What you need to do:
1 > Name every startup type or mode listed in the section on MySQL Cluster startup phases.
2 > Using the section on MySQL Cluster startup phases, decide whether each statement is true: (a) PURGE STALE SESSIONS frees every reserved node ID. (b) From MySQL 5.0.22 on, node ID usage is checked automatically after about 20 seconds. (c) Stage 0 happens every time the cluster starts. Answer yes or no for each, and quote the words from the section that settle it.

Selected excerpt:

15.7.1. MySQL Cluster Startup Phases

This section describes the steps involved when the cluster is started.

There are several different startup types and modes, as shown here:

Initial Start: The cluster starts with a clean filesystem on all data nodes. This occurs either when the cluster started for the very first time, or when it is restarted using the --initial option.
System Restart: The cluster starts and reads data stored in the data nodes. This occurs when the cluster has been shut down after having been in use, when it is desired for the cluster to resume operations from the point where it left off.
Node Restart: This is the online restart of a cluster node while the cluster itself is running.
Initial Node Restart: This is the same as a node restart, except that the node is reinitialized and started with a clean filesystem.

Prior to startup, each data node (ndbd process) must be initialized. Initialization consists of the following steps:

Obtain a Node ID.
Fetch configuration data.
Allocate ports to be used for inter-node communications.
Allocate memory according to settings obtained from the configuration file.

When a data node or SQL node first connects to the management node, it reserves a cluster node ID. To make sure that no other node allocates the same node ID, this ID is retained until the node has managed to connect to the cluster and at least one ndbd reports that this node is connected. This retention of the node ID is guarded by the connection between the node in question and ndb_mgmd.

Normally, in the event of a problem with the node, the node disconnects from the management server, the socket used for the connection is closed, and the reserved node ID is freed. However, if a node is disconnected abruptly — for example, due to a hardware failure in one of the cluster hosts, or because of network issues — the normal closing of the socket by the operating system may not take place. In this case, the node ID continues to be reserved and not released until a TCP timeout occurs 10 or so minutes later.

To take care of this problem, you can use PURGE STALE SESSIONS. Running this statement forces all reserved node IDs to be checked; any that are not being used by nodes actually connected to the cluster are then freed.

Beginning with MySQL 5.0.22, timeout handling of node ID assignments is implemented. This performs the ID usage checks automatically after approximately 20 seconds, so that PURGE STALE SESSIONS should no longer be necessary in a normal Cluster start.

After each data node has been initialized, the cluster startup process can proceed. The stages which the cluster goes through during this process are listed here:

Stage 0
Clear the cluster filesystem. This stage occurs only if the cluster was started with the --initial option.

Supplied data:
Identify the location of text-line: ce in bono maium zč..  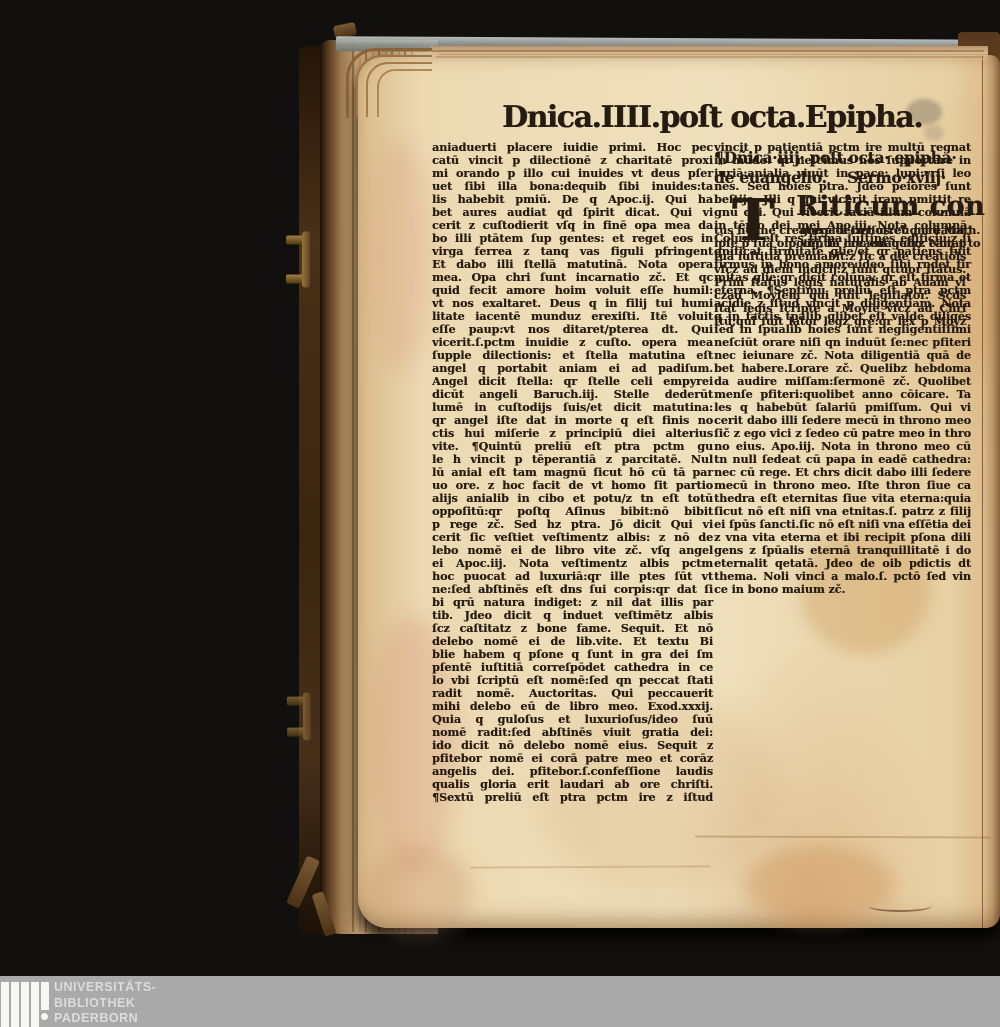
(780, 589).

Solutions:
1 > Initial Start, System Restart, Node Restart, Initial Node Restart

2 >
(a) No: "any that are not being used by nodes actually connected to the cluster are then freed."
(b) Yes: "This performs the ID usage checks automatically after approximately 20 seconds"
(c) No: "This stage occurs only if the cluster was started with the --initial option."